Table 5 compares the performance metrics for the prediction of GHI using ML models with a time series approach, while Table 6 provides the corresponding comparison for DNI. An analysis of the results indicates that applying a time series model approach with this strategy does not enhance prediction performance; on the contrary, it degrades it. When using the original data directly as a time series, the inherent variability within the series interferes with the model’s predictions, as the model is unable to respond to rapid fluctuations effectively.
However, when a hybrid strategy is applied, the results improve significantly. In this approach, a physical model accounts for the influence of the sun’s position on the panels and the corresponding irradiance. This allows the ML models to focus solely on capturing the meteorological patterns, leading to more accurate and stable predictions.

5. Discussion

To address RQ1 (Are ML methods more accurate than traditional methods?), we used the dataset provided in [5], one of the most widely used benchmarks in the field. A comparison was carried out between traditional statistical models and ML models. While it is acknowledged that both statistical and ML approaches could be further refined and optimised to achieve better performance by developing tailored and highly customised models, a comparative analysis based on standard configurations reveals a clear trend: ML models outperform traditional statistical methods under comparable conditions. This suggests that even without extensive fine-tuning, ML techniques provide a more robust framework for solar irradiance forecasting.
To answer RQ2 (Can the use of time series enhance forecast accuracy?), the study explored a time series modelling approach by incorporating the seasonality and temporal patterns present in the data. The findings indicate that traditional physical models are inherently better suited to handle the structure of irradiance data, mainly due to their ability to capture the deterministic components related to solar geometry. However, when a hybrid strategy is adopted, in which a physical model is combined with an ML component, the predictive performance is significantly improved.

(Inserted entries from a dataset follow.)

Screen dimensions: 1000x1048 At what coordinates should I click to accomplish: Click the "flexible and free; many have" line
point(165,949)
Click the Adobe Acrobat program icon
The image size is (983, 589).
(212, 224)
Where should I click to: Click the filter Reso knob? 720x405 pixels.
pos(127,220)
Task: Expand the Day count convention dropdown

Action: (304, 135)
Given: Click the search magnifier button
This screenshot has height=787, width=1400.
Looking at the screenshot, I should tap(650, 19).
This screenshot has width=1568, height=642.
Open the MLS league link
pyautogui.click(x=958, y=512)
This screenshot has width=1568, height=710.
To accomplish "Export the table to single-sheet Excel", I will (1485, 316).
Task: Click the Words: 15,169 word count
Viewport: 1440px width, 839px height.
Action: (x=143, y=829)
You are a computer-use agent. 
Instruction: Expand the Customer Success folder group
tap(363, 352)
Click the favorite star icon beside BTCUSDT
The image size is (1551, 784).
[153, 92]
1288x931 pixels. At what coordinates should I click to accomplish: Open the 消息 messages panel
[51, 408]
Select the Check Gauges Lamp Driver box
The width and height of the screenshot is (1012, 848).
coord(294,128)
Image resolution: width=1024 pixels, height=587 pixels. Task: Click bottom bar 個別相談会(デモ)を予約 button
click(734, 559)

This hybrid approach leverages the strengths of physical models to manage the solar position and the incidence of irradiance, while allowing the ML models to focus on capturing meteorological variability. Hence, although the exclusive use of time series modelling with raw data may not improve accuracy and can even degrade it, the application of time series techniques within a hybrid framework indicates (with some nuance) that temporal strategies can enhance forecast performance.
One observation made in this analysis was that the influence of meteorological variables is not the same in all cases and depends on the scale and method used. This aspect will be analysed in future work.
The results obtained are of the same order as those reported by Oliveira et al. [36] using XGBoost, with a mean RMSE of 39 W/m2 for intra-hourly GHI predictions in their study, compared to approximately 40 W/m2 in this paper. An improvement is observed for intra-daily GHI prediction, with this paper achieving an RMSE of 46 W/m2 compared to 48.5 W/m2 in the aforementioned study.
In contrast, for DNI prediction, the models presented here have not reached the same level of performance in intra-hourly forecasts, with RMSE values of 117 W/m2 versus the 87 W/m2 reported. Similarly, for intra-daily prediction, the RMSE obtained is 128 W/m2, compared to 110 W/m2 in previous work.

6. Conclusions

This paper has presented a comprehensive analysis using a benchmark dataset that has been widely adopted in the field of solar energy forecasting. The experimental framework allowed for a fair and insightful comparison between traditional statistical approaches and ML models, considering both direct implementation and time series-based strategies.
The research questions posed at the outset were effectively addressed, and the results demonstrated that ML models provide a superior alternative to traditional statistical methods for the task of solar photovoltaic irradiance forecasting. This is particularly evident when time series strategies are employed, especially in hybrid configurations in which physical modelling is integrated with ML. Such strategies enable better handling of the data’s deterministic and stochastic components, leading to improved prediction accuracy.
Naturally, the conclusions drawn here are specific to the scope and dataset of this study, although the methodology and insights are transferable to other contexts. Work is already under way to apply this approach to additional datasets, to develop more generalisable conclusions and to validate the trends observed here across varying geographic and climatic conditions.
This work formed a part of a project aiming to develop the predictive capabilities of a system designed for home energy management systems.
Future work will focus on the real-time implementation of similar models to integrate these forecasting strategies into operational systems for solar energy management and optimisation.

Author Contributions

Conceptualisation, O.T., J.C.G.-D. and A.P.-S.; methodology, O.T. and J.C.G.-D.; software, O.T.; validation, O.T., J.C.G.-D. and A.P.-S.; writing—original draft preparation, O.T.; writing—review and editing, J.C.G.-D. and A.P.-S. All authors have read and agreed to the published version of the manuscript.

Funding

This research received no external funding.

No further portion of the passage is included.